From Ashi Guruma to Kosoto Gari

As a youth my elder brother used to throw me around the living room, cushions on the floor which I never managed to hit, 10 years older than me he was a bully and had no right to practice judo.
I swore that one day I would get even, wishing I was big enough to return the pain. At 13 years old I eventually got a place in Kodokan with a master who would teach me, Phil Edwards (ex cavalry) a man at 5’5” such tanden and ability, disguised as a little man with a pot belly. Little did I know what I was about to learn, not great fighting moves, not the ability to throw anyone (though it stood me good stead on the rugger field) nor revenge for past grievenses. My first lessons, Ukemi, how to fall safely, as if I didn’t already know after my brothers treatment. I went three nights a week with such determination and pent up anger, It took Phil just a few lesons on “falling”, and I was set to go. In my mind I was a man on a mission, in Phils mind I was a clumsy over eager kid who needed to learn a lesson,. First throws Ashi Guruma and Hani Goshi, simple hip throws? A sudden wake up call, Phil showed me and showed me, I just could not shift him, get your arse in there lad, I still couldn’t move him.
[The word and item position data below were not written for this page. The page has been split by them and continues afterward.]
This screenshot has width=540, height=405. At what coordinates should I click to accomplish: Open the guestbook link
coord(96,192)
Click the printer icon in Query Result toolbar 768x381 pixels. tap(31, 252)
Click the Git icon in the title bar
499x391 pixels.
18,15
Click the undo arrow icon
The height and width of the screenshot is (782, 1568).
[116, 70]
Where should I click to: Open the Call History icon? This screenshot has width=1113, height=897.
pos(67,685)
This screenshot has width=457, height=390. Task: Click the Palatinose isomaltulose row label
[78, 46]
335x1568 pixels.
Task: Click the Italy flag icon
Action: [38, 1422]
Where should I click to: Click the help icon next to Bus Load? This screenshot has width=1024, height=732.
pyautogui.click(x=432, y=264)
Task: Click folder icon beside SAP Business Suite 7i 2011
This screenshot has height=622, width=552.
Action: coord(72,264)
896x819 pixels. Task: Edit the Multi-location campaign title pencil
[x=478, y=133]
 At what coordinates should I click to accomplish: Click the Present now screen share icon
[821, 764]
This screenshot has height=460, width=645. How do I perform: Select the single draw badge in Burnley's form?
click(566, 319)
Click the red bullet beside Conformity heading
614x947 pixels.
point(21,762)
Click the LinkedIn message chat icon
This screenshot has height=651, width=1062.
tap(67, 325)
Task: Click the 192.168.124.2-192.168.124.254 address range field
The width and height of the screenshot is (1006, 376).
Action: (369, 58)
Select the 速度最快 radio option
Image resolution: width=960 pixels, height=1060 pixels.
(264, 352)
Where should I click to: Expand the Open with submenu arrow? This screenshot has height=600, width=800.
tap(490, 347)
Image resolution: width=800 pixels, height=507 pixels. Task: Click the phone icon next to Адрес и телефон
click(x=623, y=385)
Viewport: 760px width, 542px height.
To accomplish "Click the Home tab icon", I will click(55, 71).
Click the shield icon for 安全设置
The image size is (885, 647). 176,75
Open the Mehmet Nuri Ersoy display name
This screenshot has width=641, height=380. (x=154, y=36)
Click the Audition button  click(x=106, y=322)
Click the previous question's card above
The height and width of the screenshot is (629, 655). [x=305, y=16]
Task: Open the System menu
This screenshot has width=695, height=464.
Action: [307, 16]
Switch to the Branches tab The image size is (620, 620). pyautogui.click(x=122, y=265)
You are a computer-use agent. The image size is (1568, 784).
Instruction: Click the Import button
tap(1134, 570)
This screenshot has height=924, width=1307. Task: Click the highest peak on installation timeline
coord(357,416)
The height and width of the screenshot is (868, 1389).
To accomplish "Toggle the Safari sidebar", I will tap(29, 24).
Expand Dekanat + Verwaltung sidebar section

It was then that I learned “Tanden”, the art of planting myself, which took me a long long time to get, but even now at 60 yrs old, my stomach belies my ability to stand my ground. Patiently Phil taught me week on week he put up with my (determination came across as) posturing and pretentious attitude, showed me how to tuck in and assume postion, how to get my man moving the way I wanted. Harai goshi - Hiza garuma sweeping throws, so smooth when they go right, to Ippon seo nage and upper body work. Working my way through the belts, which meant a trip to Leeds to get my grades. I was getting there, I was able to carry myself with confidence of the judoka I wanted to be. The reactive throws kosoto gari and kosoto gaki, step round throws but effective. Kyu after Kyu took me closer, confidence now complete, I was ready………….Or so I thought, Phil had news for me, after two years of training, I was still a novice. It took two years of anger and determination to find that out, I had mastered something. I was at last a normal young man with no anger or hatred or even thoughts of getting back. I was at peace with myself, looking on in admiration at a 5’5” old guy, the same guy who also taught me the three fencing disciplines foil sabre and epe. The unassuming little man who taught me how to grow up.
Peaches · F
Being at peace with ones self is so important. 🍀
Uncfred · 61-69, M
@Peaches Well said honey, and years later I still have that peace. I consider myself a lucky guy.
Keepitsimple · 51-55, F
It’s amazing how martial arts changes a person’s mindset and they find this inner peace. I wish I could learn that self control and where to put my emotions to better use. Thank you for sharing!
Uncfred · 61-69, M
@Keepitsimple Thanks for reading dear lady. I loved Judo, fencing and rugby. I was quite good at all sport, the personal satisfaction of achievement keeps the mind rational.
Keepitsimple · 51-55, F
No wonder you’re such a calm person though looking at the activities you chose to be involved in.@Uncfred
Uncfred · 61-69, M
@Keepitsimple I feel I have achieved somethings, though not everything. Perhaps I am calm by nature, but even now I am still searching for the serenity that is there somewhere.